公園の銀杏が黄金に輝き、広場が落ち葉で埋まっています。
本年11月27日、国家安全保障会議(日本版NSCと称される)が成立しました。
これは旧来の安全保障会議を改組するもので、安全保障関係の情報を首相の元に一括管理するというものである。つまり機密情報の管理=権力の一極化である。いままでは機密情報は外務省とか防衛省とか、各官庁別に管理されていたのだが、この部所を創設し、外務省、防衛省などから主要な役人が招集され、早速、部局が作られることになった。
ところで、この法案の成立までには、紆余曲折があった。
ウィキペディアによると、
「2006年、第1次安倍内閣の行政改革として国家安全保障会議(日本版NSCと称される)の創設を提唱されていた。これはアメリカ合衆国との政策協議において、米国NSCとの継続的協議を行える組織を設けるように要請されたことがきっかけであると報道された[要出典]。このたたき台として、国家安全保障に関する官邸機能強化会議が時の首相・安倍晋三を議長として発足した。議員には、小池百合子首相補佐官(安全保障担当)、塩崎恭久官房長官のほか、岡崎久彦元駐タイ大使、小川和久、森本敏拓殖大教授、柳井俊二前駐米大使、北岡伸一東大教授、佐々淳行元内閣安全保障室長、佐藤謙元防衛事務次官、塩川正十郎元官房長官、先崎一前統合幕僚長が任命された。会議は2007年2月をめどとして2週間に1回の会議を設けて議論を行っていく予定であったが、同年12月、福田康夫により撤回が決定された。」
であって、この組織変革は、日本の戦後体制(あいまいな表現このうえないが)に上書きする法体系である。つまりアメリカとの軍事的な機密を共有するための、組織替えなのである。
この法案に賛成したのは、自民党、公明党、民主党、みんなの党、日本維新の会である。
ところで、今日ジャーナリズムで連日議論になっている秘密保護法は、このNSCの下部となる法案である。だから国家安全保障会議が設立されれば秘密保護法は必然となる。日米間ばかりか、NSCにとっては軍事的な秘密の指定はあたりまえのことになるのである。だから論理的にいって、民主党などが秘密保護法の反対なとといっているのは、まったく矛盾しているのである。この党は軍事以外の分野への波及を懸念しているようだが、もしそうなら枝葉にすぎる。
私は今回の秘密保護法に反対である。が、表現の自由の侵害だとか、国民の知る権利の侵害だとか、というような理由ではない。そんなものはジャーナリズムを上目遣いで見ている評論家とか名前ばかりの記者あがりのタレントだけだ。

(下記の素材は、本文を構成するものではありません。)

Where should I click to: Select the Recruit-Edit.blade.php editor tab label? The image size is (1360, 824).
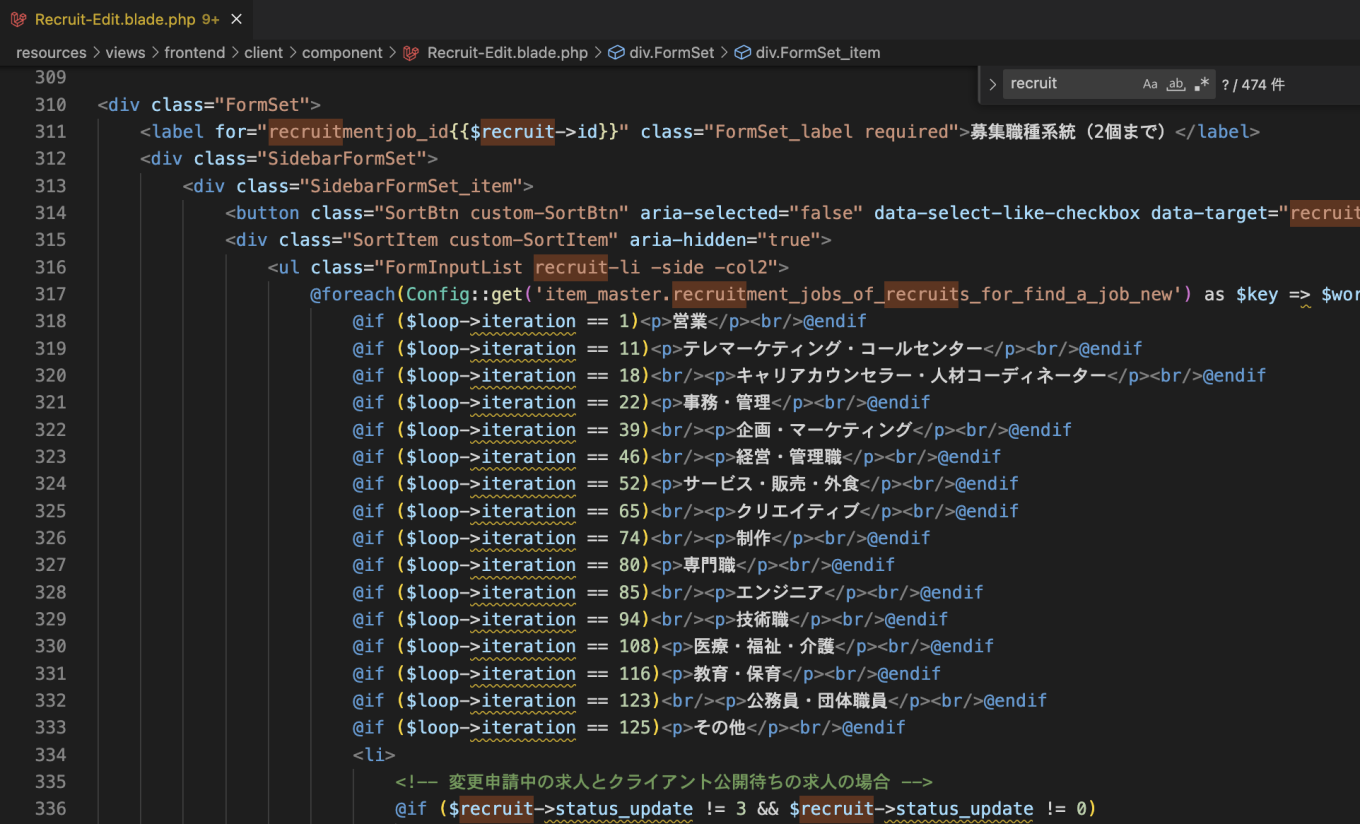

私が反対なのは、国家安全保障会議の設立についてである。
国家は、特に軍事的なことについては特に公開すべきである。なぜなら、軍事は海外に対する圧力のように見えるが、本質的には国民に対する強制力としてしか機能しないからである。こんなことはちゃんと歴史は勉強した人には常識である。民主党が弱者の国民を代表していると自負しているのなら、秘密保護法ではなく、国家安全保障会議の法案でなぜ反対しなかったのか。